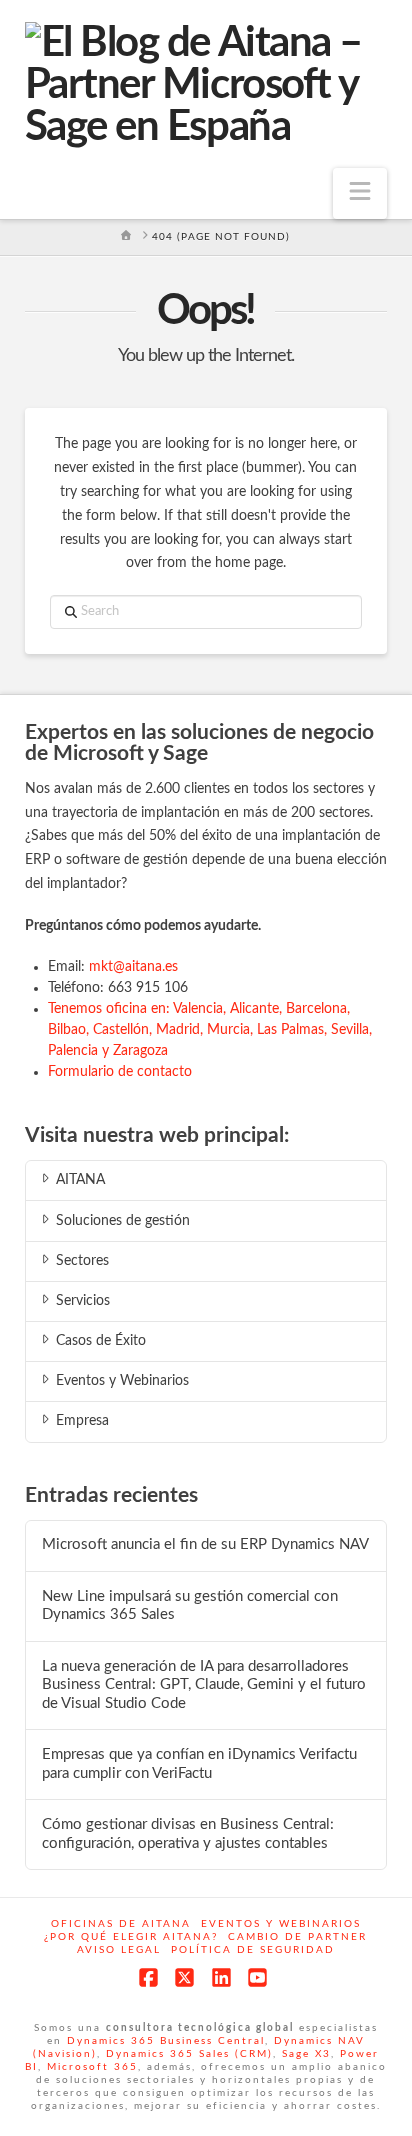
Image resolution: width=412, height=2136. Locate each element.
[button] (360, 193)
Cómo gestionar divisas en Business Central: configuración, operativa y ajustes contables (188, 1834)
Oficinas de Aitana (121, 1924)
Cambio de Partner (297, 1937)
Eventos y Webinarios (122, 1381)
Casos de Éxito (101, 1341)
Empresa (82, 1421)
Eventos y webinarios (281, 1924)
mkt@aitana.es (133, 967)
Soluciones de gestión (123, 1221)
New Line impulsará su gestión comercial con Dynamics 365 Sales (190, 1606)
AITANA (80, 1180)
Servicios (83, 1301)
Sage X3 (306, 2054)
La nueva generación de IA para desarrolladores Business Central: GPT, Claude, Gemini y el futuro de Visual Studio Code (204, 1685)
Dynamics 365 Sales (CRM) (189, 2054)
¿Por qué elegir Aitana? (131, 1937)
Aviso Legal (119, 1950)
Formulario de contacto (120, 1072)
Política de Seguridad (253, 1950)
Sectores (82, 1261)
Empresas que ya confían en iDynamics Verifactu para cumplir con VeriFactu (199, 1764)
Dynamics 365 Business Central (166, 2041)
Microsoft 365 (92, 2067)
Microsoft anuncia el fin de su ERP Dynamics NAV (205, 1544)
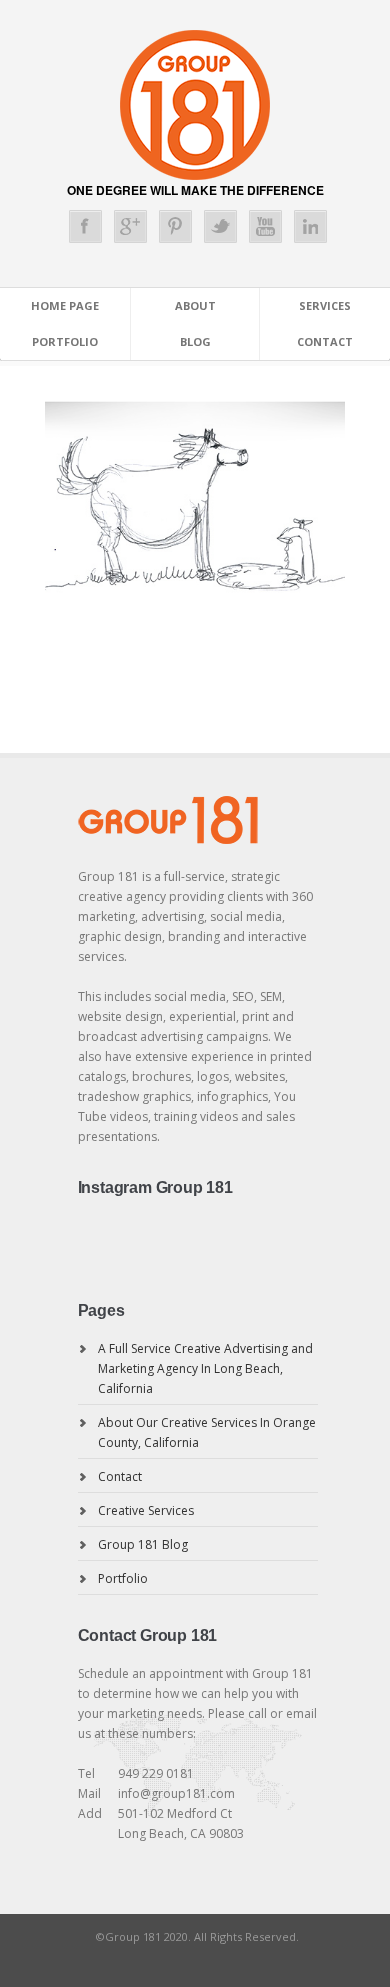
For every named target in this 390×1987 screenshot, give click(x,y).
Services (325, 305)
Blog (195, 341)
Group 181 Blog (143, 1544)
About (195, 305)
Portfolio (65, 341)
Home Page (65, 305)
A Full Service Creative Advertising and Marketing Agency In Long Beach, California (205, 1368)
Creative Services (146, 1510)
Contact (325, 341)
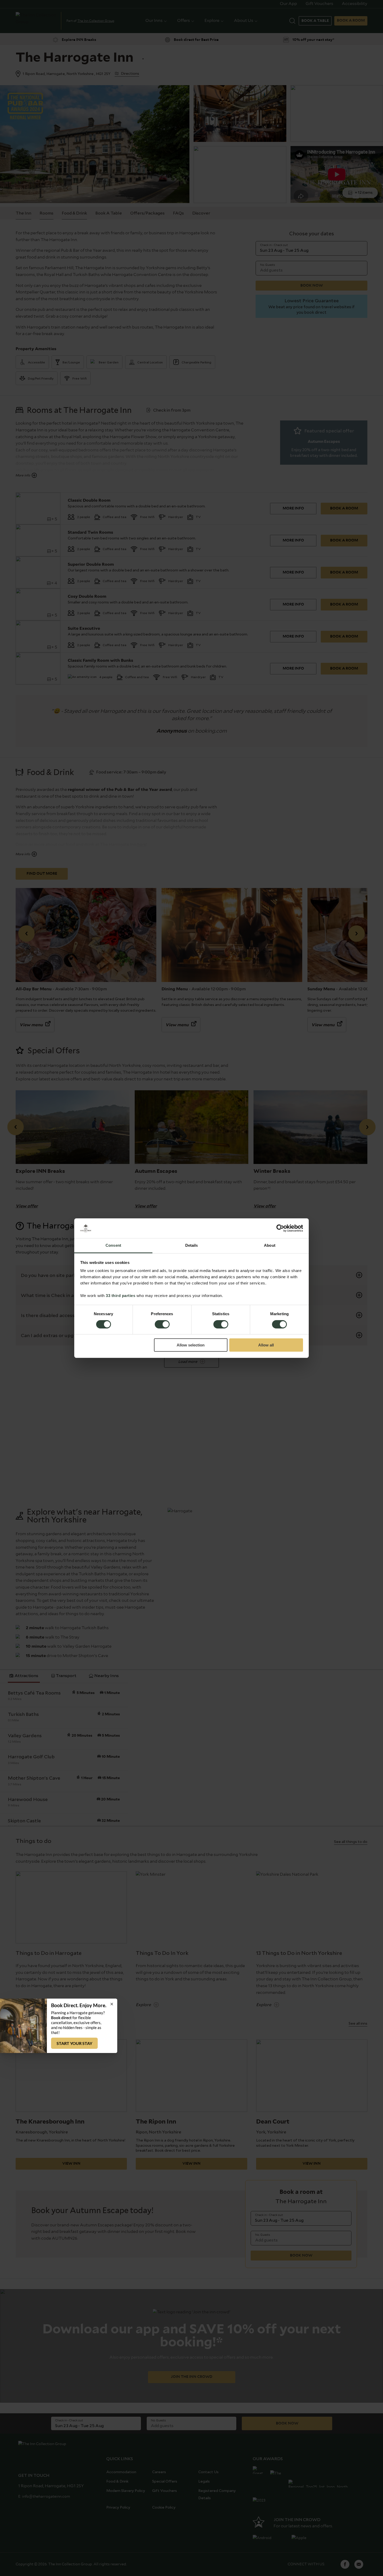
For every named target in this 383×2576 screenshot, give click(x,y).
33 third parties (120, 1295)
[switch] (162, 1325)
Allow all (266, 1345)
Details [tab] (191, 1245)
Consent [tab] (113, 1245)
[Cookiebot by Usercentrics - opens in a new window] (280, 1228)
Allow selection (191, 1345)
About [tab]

• • • •

__Your goal__:
Every line in the listing that holds the string "Creative" should be copied out.

__Answer for this exercise__:
A Full Service Creative Advertising and Marketing Agency In Long Beach, California (205, 1368)
Creative Services (146, 1510)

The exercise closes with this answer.